Clinically significant newly presenting autoimmune thrombocytopenic purpura in adults: a prospective study of a population‐based cohort of 245 patients

Summary. The true incidence and prognosis of autoimmune thrombocytopenic purpura (ITP) in adults is unknown. We present the results of a prospective study in a population‐based cohort of newly presenting adults (≥ 16 years) with ITP and platelet count of < 50 × 10 9 /l, which took place between 1 January 1993 and 31 December 1999 in the former Northern Health Region in the UK (population 3·08 million). A total of 245 cases were confirmed by bone marrow examination with a median follow‐up of 60 months (range 6–78 months). There were 134 females/111 males (1·2:1). Overall incidence was 1·6 per 10 5 per annum. Absolute incidence was similar for both sexes, with highest age‐specific incidence in those aged > 60 years. Thirty patients (12%) presented with frank bleeding, and 28% were asymptomatic. Forty‐five patients (18%) received no treatment, and 135 (55%) received first‐line treatment only. Thirty patients (12%) underwent splenectomy.
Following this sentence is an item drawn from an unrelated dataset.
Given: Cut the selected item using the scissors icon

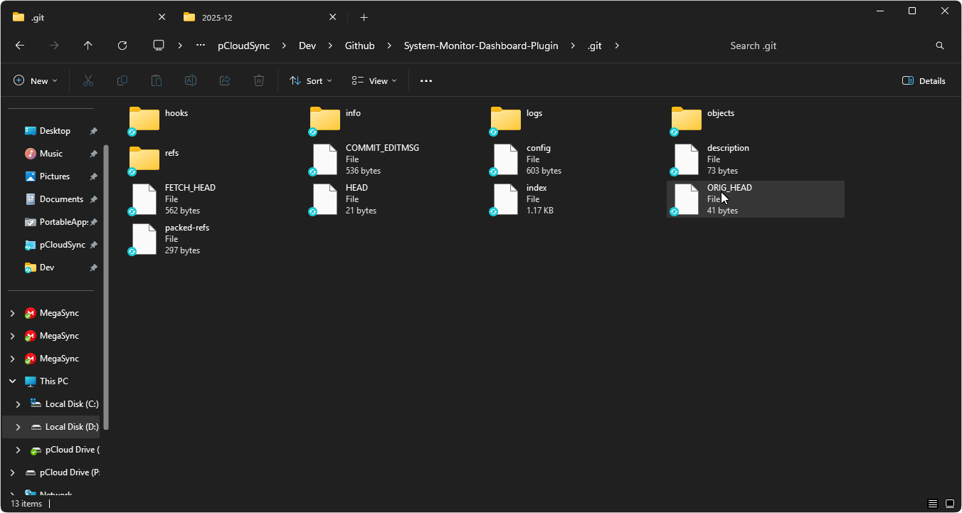Looking at the screenshot, I should [88, 80].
There were four deaths (1·6%) from bleeding and/or the complications of therapy in this cohort, but only one was in the acute phase of the illness. The majority of patients (155 out of 245) achieved remission (platelet count > 100 × 10 9 /l), with a further 59 (24%) in partial remission with no symptoms (platelet count 30–100 × 10 9 /l). This population‐based study suggests that the traditional view of adult ITP as being a predominantly chronic disease that preferentially affects females needs to be modified.